───── STUDY MATERIAL

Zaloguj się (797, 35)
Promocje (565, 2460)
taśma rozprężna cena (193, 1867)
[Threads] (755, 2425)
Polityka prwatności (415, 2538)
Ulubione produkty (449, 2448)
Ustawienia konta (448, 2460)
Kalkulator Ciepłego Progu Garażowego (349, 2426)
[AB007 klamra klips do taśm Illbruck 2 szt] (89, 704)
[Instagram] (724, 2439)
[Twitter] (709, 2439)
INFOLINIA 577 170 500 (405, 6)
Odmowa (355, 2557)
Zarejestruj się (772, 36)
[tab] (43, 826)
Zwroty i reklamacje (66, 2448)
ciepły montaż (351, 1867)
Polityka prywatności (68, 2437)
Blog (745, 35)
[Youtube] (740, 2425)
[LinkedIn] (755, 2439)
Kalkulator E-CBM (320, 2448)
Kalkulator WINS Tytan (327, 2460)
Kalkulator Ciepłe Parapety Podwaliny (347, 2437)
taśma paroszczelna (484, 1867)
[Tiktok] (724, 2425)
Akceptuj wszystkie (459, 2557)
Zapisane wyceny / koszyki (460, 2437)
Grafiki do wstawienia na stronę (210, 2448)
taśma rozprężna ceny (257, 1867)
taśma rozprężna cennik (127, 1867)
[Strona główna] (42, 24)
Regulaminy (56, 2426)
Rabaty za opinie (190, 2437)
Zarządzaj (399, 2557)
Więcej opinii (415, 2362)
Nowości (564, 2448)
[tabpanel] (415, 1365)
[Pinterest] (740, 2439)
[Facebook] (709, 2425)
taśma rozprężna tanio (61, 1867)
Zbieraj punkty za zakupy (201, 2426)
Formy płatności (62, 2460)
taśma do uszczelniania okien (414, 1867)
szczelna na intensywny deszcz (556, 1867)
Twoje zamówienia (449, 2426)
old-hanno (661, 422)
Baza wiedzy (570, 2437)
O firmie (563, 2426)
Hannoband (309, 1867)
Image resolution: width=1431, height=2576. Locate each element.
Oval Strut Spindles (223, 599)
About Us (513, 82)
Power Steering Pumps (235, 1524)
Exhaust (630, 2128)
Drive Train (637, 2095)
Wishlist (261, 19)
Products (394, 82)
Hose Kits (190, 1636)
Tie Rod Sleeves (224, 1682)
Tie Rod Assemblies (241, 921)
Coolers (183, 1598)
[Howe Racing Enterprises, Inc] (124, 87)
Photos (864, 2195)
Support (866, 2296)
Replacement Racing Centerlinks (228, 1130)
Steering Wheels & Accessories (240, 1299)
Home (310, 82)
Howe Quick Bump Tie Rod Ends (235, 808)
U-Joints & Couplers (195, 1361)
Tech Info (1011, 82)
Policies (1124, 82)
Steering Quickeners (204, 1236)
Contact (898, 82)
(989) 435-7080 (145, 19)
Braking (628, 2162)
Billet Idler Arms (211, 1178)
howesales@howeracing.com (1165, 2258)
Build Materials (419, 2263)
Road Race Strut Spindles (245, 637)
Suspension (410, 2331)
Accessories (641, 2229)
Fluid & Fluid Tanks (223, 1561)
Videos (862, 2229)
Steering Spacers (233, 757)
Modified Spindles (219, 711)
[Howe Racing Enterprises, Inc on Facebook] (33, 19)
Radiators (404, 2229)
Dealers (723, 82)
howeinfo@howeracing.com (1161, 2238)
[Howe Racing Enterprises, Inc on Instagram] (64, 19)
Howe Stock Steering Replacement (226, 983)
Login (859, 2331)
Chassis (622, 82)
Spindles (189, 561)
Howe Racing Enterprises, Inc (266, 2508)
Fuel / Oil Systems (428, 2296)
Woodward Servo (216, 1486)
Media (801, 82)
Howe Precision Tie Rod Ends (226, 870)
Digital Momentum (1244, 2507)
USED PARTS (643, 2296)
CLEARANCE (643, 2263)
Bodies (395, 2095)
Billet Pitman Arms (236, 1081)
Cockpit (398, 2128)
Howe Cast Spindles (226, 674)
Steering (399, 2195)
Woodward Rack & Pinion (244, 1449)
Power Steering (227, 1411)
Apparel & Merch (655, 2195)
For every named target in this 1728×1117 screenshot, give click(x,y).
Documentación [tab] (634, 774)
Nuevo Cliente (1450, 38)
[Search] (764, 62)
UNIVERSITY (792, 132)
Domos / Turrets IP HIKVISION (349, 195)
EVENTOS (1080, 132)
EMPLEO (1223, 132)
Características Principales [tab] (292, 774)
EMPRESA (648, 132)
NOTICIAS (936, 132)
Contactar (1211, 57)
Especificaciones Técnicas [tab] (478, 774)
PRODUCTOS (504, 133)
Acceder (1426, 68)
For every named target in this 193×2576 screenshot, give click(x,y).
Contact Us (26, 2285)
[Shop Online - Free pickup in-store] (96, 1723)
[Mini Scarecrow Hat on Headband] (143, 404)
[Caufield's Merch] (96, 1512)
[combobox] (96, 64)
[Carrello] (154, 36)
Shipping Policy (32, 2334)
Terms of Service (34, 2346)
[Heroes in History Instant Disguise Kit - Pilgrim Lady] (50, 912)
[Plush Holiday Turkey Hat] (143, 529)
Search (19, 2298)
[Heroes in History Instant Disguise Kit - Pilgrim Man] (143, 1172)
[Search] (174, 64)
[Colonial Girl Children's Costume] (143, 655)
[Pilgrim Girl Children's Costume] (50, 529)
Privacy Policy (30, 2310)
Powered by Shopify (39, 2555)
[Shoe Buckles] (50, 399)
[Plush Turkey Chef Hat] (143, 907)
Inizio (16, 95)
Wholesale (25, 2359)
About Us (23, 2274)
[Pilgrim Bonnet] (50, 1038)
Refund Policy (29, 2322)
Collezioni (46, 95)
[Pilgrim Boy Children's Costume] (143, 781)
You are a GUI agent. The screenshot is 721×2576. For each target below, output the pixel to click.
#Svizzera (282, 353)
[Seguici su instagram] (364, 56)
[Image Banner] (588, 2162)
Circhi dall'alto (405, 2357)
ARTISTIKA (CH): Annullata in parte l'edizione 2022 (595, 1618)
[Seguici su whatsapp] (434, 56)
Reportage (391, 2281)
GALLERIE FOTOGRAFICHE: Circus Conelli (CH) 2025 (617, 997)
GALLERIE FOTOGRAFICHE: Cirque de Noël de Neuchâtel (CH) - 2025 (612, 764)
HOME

──────────

**REQUIRED WORK**
Restate every entry above word for word.

**EXERCISE SOLUTION**
Zaloguj się (797, 35)
Promocje (565, 2460)
taśma rozprężna cena (193, 1867)
[Threads] (755, 2425)
Polityka prwatności (415, 2538)
Ulubione produkty (449, 2448)
Ustawienia konta (448, 2460)
Kalkulator Ciepłego Progu Garażowego (349, 2426)
[AB007 klamra klips do taśm Illbruck 2 szt] (89, 704)
[Instagram] (724, 2439)
[Twitter] (709, 2439)
INFOLINIA 577 170 500 (405, 6)
Odmowa (355, 2557)
Zarejestruj się (772, 36)
[tab] (43, 826)
Zwroty i reklamacje (66, 2448)
ciepły montaż (351, 1867)
Polityka prywatności (68, 2437)
Blog (745, 35)
[Youtube] (740, 2425)
[LinkedIn] (755, 2439)
Kalkulator E-CBM (320, 2448)
Kalkulator WINS Tytan (327, 2460)
Kalkulator Ciepłe Parapety Podwaliny (347, 2437)
taśma paroszczelna (484, 1867)
[Tiktok] (724, 2425)
Akceptuj wszystkie (459, 2557)
Zapisane wyceny / koszyki (460, 2437)
Grafiki do wstawienia na stronę (210, 2448)
taśma rozprężna ceny (257, 1867)
taśma rozprężna cennik (127, 1867)
[Strona główna] (42, 24)
Regulaminy (56, 2426)
Rabaty za opinie (190, 2437)
Zarządzaj (399, 2557)
Więcej opinii (415, 2362)
Nowości (564, 2448)
[tabpanel] (415, 1365)
[Pinterest] (740, 2439)
[Facebook] (709, 2425)
taśma rozprężna tanio (61, 1867)
Zbieraj punkty za zakupy (201, 2426)
Formy płatności (62, 2460)
taśma do uszczelniania okien (414, 1867)
szczelna na intensywny deszcz (556, 1867)
Twoje zamówienia (449, 2426)
old-hanno (661, 422)
Baza wiedzy (570, 2437)
O firmie (563, 2426)
Hannoband (309, 1867)
Image resolution: width=1431, height=2576. Locate each element.
Oval Strut Spindles (223, 599)
About Us (513, 82)
Power Steering Pumps (235, 1524)
Exhaust (630, 2128)
Drive Train (637, 2095)
Wishlist (261, 19)
Products (394, 82)
Hose Kits (190, 1636)
Tie Rod Sleeves (224, 1682)
Tie Rod Assemblies (241, 921)
Coolers (183, 1598)
[Howe Racing Enterprises, Inc] (124, 87)
Photos (864, 2195)
Support (866, 2296)
Replacement Racing Centerlinks (228, 1130)
Steering Wheels & Accessories (240, 1299)
Home (310, 82)
Howe Quick Bump Tie Rod Ends (235, 808)
U-Joints & Couplers (195, 1361)
Tech Info (1011, 82)
Policies (1124, 82)
Steering Quickeners (204, 1236)
Contact (898, 82)
(989) 435-7080 (145, 19)
Braking (628, 2162)
Billet Idler Arms (211, 1178)
howesales@howeracing.com (1165, 2258)
Build Materials (419, 2263)
Road Race Strut Spindles (245, 637)
Suspension (410, 2331)
Accessories (641, 2229)
Fluid & Fluid Tanks (223, 1561)
Videos (862, 2229)
Steering Spacers (233, 757)
Modified Spindles (219, 711)
[Howe Racing Enterprises, Inc on Facebook] (33, 19)
Radiators (404, 2229)
Dealers (723, 82)
howeinfo@howeracing.com (1161, 2238)
[Howe Racing Enterprises, Inc on Instagram] (64, 19)
Howe Stock Steering Replacement (226, 983)
Login (859, 2331)
Chassis (622, 82)
Spindles (189, 561)
Howe Racing Enterprises, Inc (266, 2508)
Fuel / Oil Systems (428, 2296)
Woodward Servo (216, 1486)
Media (801, 82)
Howe Precision Tie Rod Ends (226, 870)
Digital Momentum (1244, 2507)
USED PARTS (643, 2296)
CLEARANCE (643, 2263)
Bodies (395, 2095)
Billet Pitman Arms (236, 1081)
Cockpit (398, 2128)
Howe Cast Spindles (226, 674)
Steering (399, 2195)
Woodward Rack & Pinion (244, 1449)
Power Steering (227, 1411)
Apparel & Merch (655, 2195)
For every named target in this 1728×1117 screenshot, give click(x,y).
Documentación [tab] (634, 774)
Nuevo Cliente (1450, 38)
[Search] (764, 62)
UNIVERSITY (792, 132)
Domos / Turrets IP HIKVISION (349, 195)
EVENTOS (1080, 132)
EMPLEO (1223, 132)
Características Principales [tab] (292, 774)
EMPRESA (648, 132)
NOTICIAS (936, 132)
Contactar (1211, 57)
Especificaciones Técnicas [tab] (478, 774)
PRODUCTOS (504, 133)
Acceder (1426, 68)
For every named target in this 193×2576 screenshot, give click(x,y).
Contact Us (26, 2285)
[Shop Online - Free pickup in-store] (96, 1723)
[Mini Scarecrow Hat on Headband] (143, 404)
[Caufield's Merch] (96, 1512)
[combobox] (96, 64)
[Carrello] (154, 36)
Shipping Policy (32, 2334)
Terms of Service (34, 2346)
[Heroes in History Instant Disguise Kit - Pilgrim Lady] (50, 912)
[Plush Holiday Turkey Hat] (143, 529)
Search (19, 2298)
[Heroes in History Instant Disguise Kit - Pilgrim Man] (143, 1172)
[Search] (174, 64)
[Colonial Girl Children's Costume] (143, 655)
[Pilgrim Girl Children's Costume] (50, 529)
Privacy Policy (30, 2310)
Powered by Shopify (39, 2555)
[Shoe Buckles] (50, 399)
[Plush Turkey Chef Hat] (143, 907)
Inizio (16, 95)
Wholesale (25, 2359)
About Us (23, 2274)
[Pilgrim Bonnet] (50, 1038)
Refund Policy (29, 2322)
Collezioni (46, 95)
[Pilgrim Boy Children's Costume] (143, 781)
You are a GUI agent. The screenshot is 721×2576. For each target below, output the pixel to click.
#Svizzera (282, 353)
[Seguici su instagram] (364, 56)
[Image Banner] (588, 2162)
Circhi dall'alto (405, 2357)
ARTISTIKA (CH): Annullata in parte l'edizione 2022 (595, 1618)
[Seguici su whatsapp] (434, 56)
Reportage (391, 2281)
GALLERIE FOTOGRAFICHE: Circus Conelli (CH) 2025 (617, 997)
GALLERIE FOTOGRAFICHE: Cirque de Noël de Neuchâtel (CH) - 2025 (612, 764)
HOME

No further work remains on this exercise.